Proxies in general by the name accept incoming requests and perform some management before those requests are forwarded to the ultimate target.

RDS proxy takes incoming database connections and can perform several capabilities including collection pooling and capping the total database connections with each configured proxy holding a percentage of the total connections for the target cluster. The proxy can handle routing only for writer instances (at this time) to minimize a planned or unplanned failover. The RDS proxy however does not address the underlying problem of too many connections to the database, it just adds another layer, that is or may be more configurable or tunable than an application requesting connections.

The RDS Proxy is automatically Highly Available (HA). You can determine this by looking at the host IPs of the MySQL processlist. I have yet to identify any other means of seeing if a connection is a proxy connection at the database level if you are using the same credentials. RDS Proxy does give you the ability via Secrets Manager to connect as a different user. You can specify a connection initialization query. I used a SET variable so that application could determine if it was using a Proxy however that is of little benefit in server connection management.

The RDS proxy can enforce TLS, something which in my opinion should always be used for application to data store communications, but historically has been overlooked at practically every company I have worked for or consulted to. Just because you are communicating within a VPC does not protect your communications from actors within your VPC. I can remember at a prior employment the disappointment of cross-region replication that was encrypted being dropped because it was too hard to migrate or manage. That shows an all too common problem of laziness over security.

If you are new to a particular technology the age of the Internet gives you search capabilities to find numerous articles. If you search for anything AWS you will generally always get as the top results the official pages, it takes some digging to find other articles. Prior to this lesson I had only read about RDS Proxy, I had never actually setup one.

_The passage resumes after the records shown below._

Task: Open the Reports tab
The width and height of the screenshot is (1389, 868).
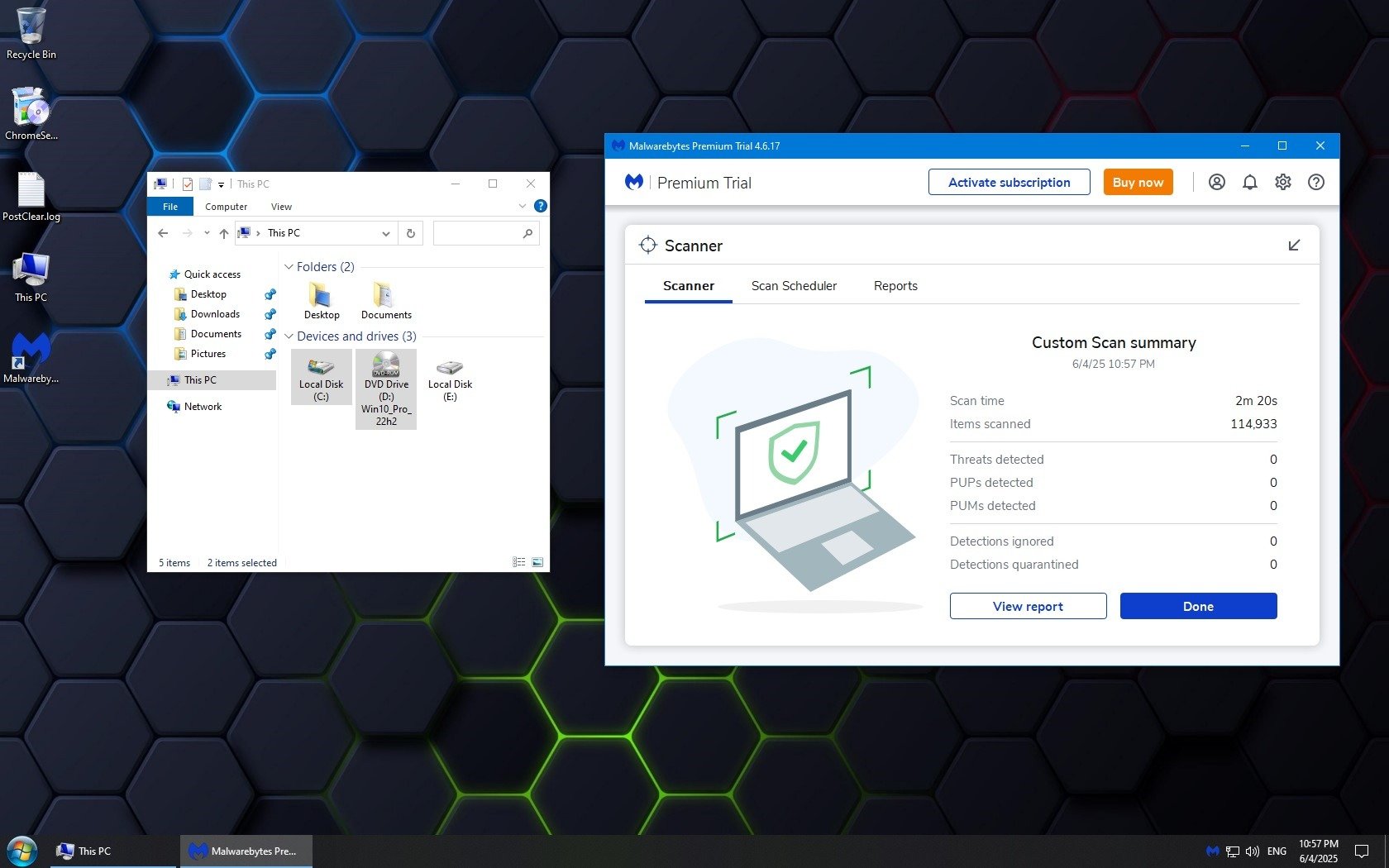Action: (x=895, y=286)
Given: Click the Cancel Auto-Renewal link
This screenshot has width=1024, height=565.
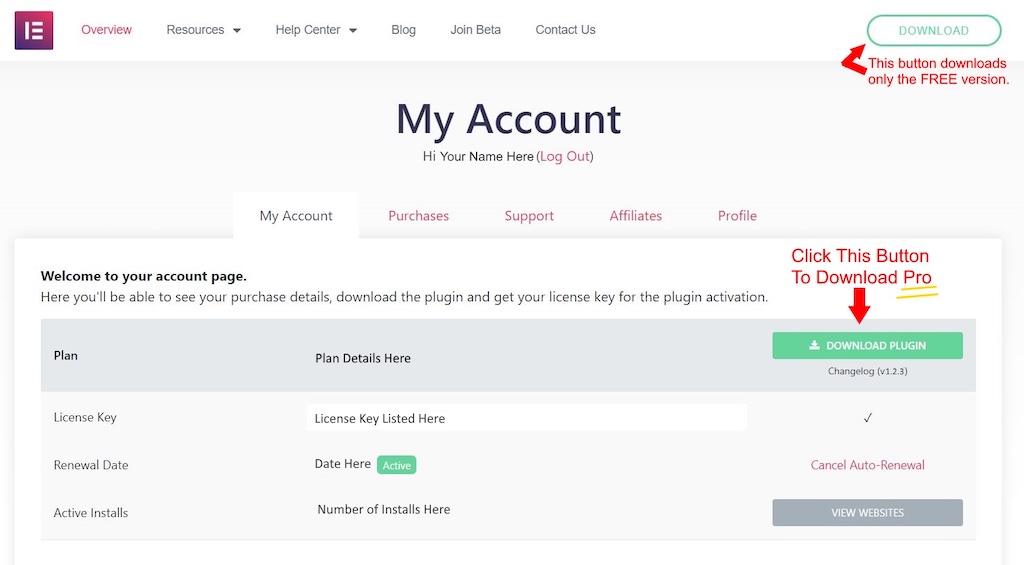Looking at the screenshot, I should tap(867, 465).
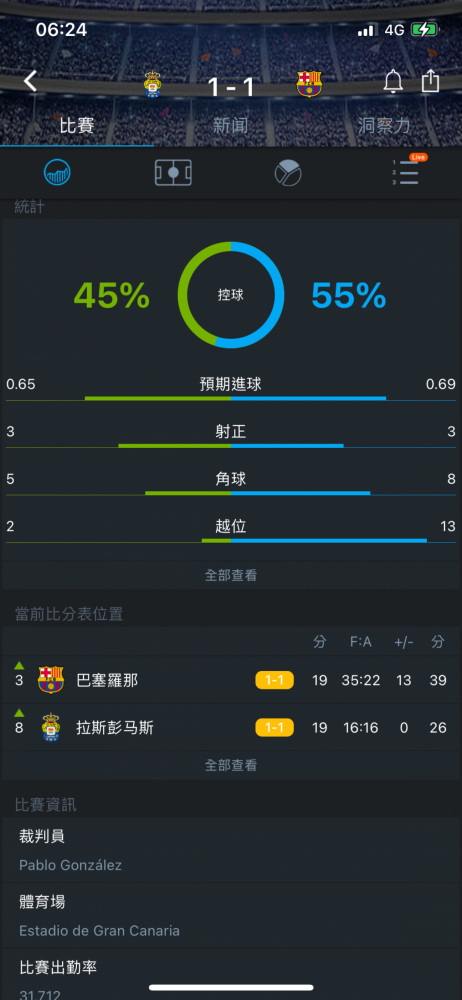Open the statistics bar-chart icon tab
This screenshot has height=1000, width=462.
click(57, 172)
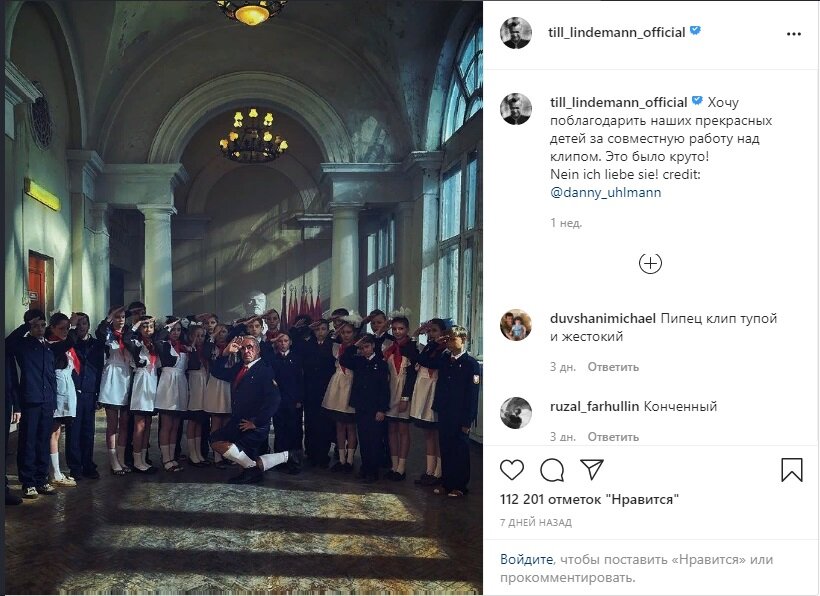Open more options three-dot menu
The width and height of the screenshot is (820, 596).
[793, 34]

When anybody is learning something new, I like to say your value add is not to just read an article, but reproduce and then adapt or enhance. This Amazon example is no different. Repeating each step showed multiple errors in syntax which I can contribute back as comments. If this was open source code, you could contribute a pull request (PR). The good news is the first example of configuring a proxy includes by GUI and CLI commands. I always like to do my work on the command line, even the first iteration. You cannot scale a human moving a mouse around and clicking. What I found however was that the official AWS CLI lacked a key component of the proxy setup around group targets. The UI provides a capability that the CLI did not. Another discrepancy was when I was making modifications to the proxy in the GUI I would get an error, but I could make that change via the CLI. These discrepancies are an annoyance for consistency and first evaluation.

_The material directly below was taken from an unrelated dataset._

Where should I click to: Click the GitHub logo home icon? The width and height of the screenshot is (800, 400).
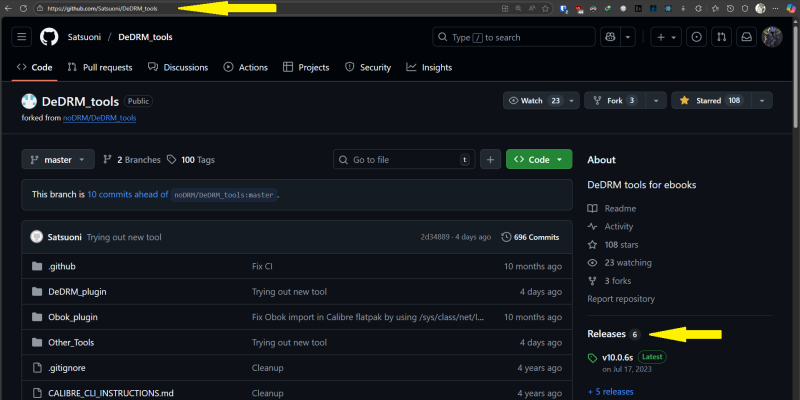49,37
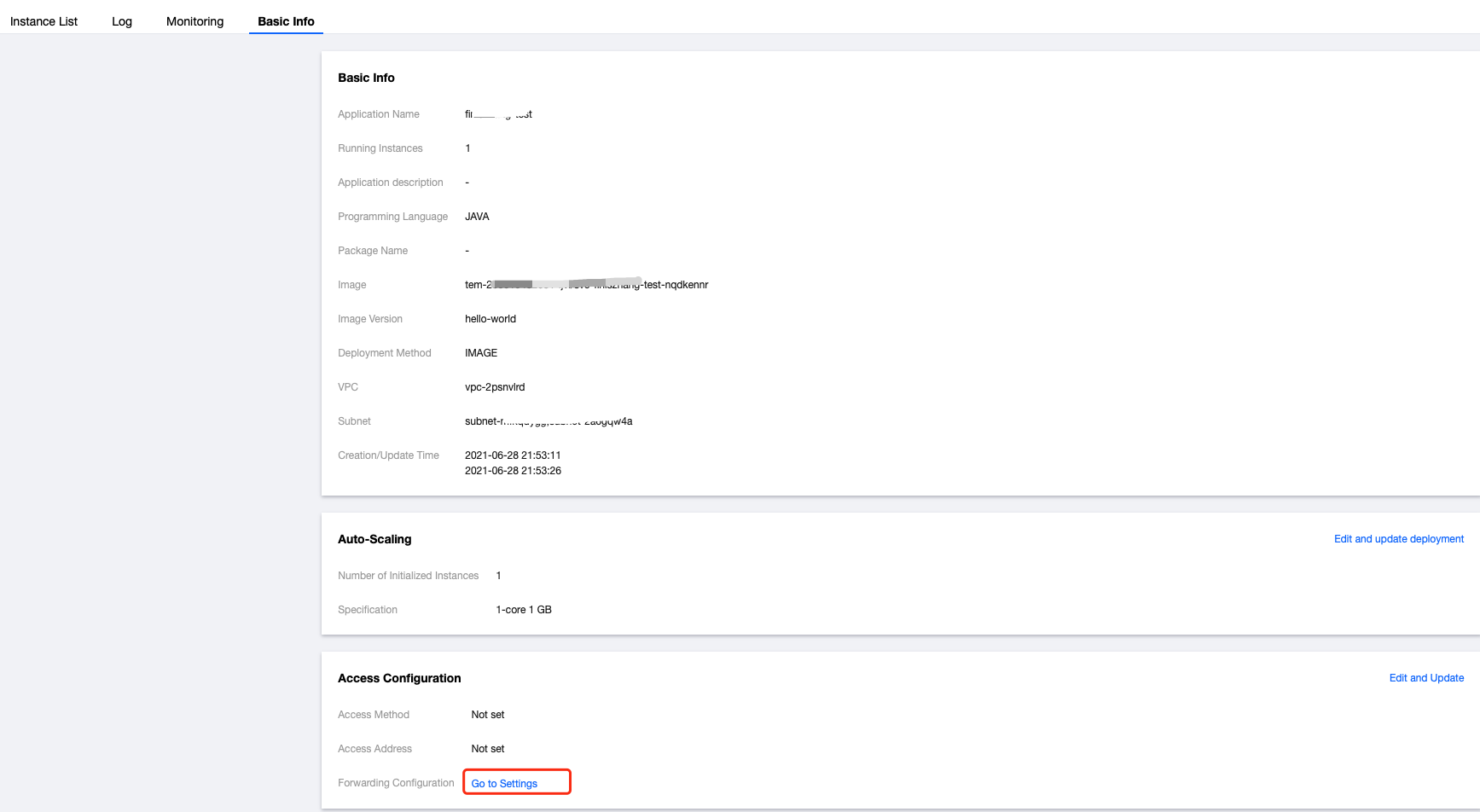Click the update time 21:53:26 timestamp

tap(513, 471)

So what was the outcome of my evaluation? First I was able to demonstrate I could add a proxy to an existing cluster in one of our test environments and direct traffic from a mysql client thru the proxy to the target database. I was able to use Secrets Manager (SSM) to enforce credentials for authorization. I did not look into Identity Access Management (IAM) roles support. I was able to benchmark with sysbench simulated load to compare latency of the proxy traffic versus direct traffic. I have simplified my examples so that anybody can run these tests themselves for simple validation.

I could enforce TLS communications for the mysql client testing, however our company internal http proxy caused the usual self signed certificate issues with sysbench, something I really need to master. Surprisingly I looked at what options sysbench gave me for SSL options (side bar we should always refer to this as TLS instead of SSL), but the defined options for the installed recent version are still using the ssl name. The scope of options differed from the source code online so a question as to why? That’s the great thing about open source, you can read the code. You may have even met the author at a conference presentation.

Where the evaluation hit a business impact was in comparative performance. I am still awaiting an AWS support response to my evaluation.

What’s next is to get an application team to evaluate end to end database operations, easily done as Route 53 DNS is used for endpoint communications.
Where I got stuck was incorporating the setup of RDS proxy within Terraform We currently use version 12. While there was the aws_db_proxy module, I needed an updated version of the aws provider to our environment. The official Hashicorp documentation of the resource really does not highlight the complexity necessary to create a proxy. While you will have already configured a VPC, and subnets, even Ingres security groups and secrets which all parts necessary for RDS cluster, you need a number of integrated pieces.

You will need an IAM role for your proxy, but that role requires a policy to use KMS to get the secrets you wish to use for authorization. This interdependency of KMS and secret ARNs make is difficult to easily launch a RDS proxy as you would an RDS aurora cluster. Still it’s a challenge for something else to do. The added complexity is the RDS proxy also needs an authorization argument, for example the –auth argument in the AWS CLI. I see this as a complexity for management of RDS users that you wish to also be configured for use in the proxy.

As with any evaluation or proof of concept (POC) the devil is in the details. How do you monitor your new resources, what logging is important to know, what types of errors can happen, and how do you address these.

Another issue I had was the RDS proxy required a new version of the AWS client in order to run RDS commands such as describe-db-proxies. That adds an additional administrative dependency to be rolled out.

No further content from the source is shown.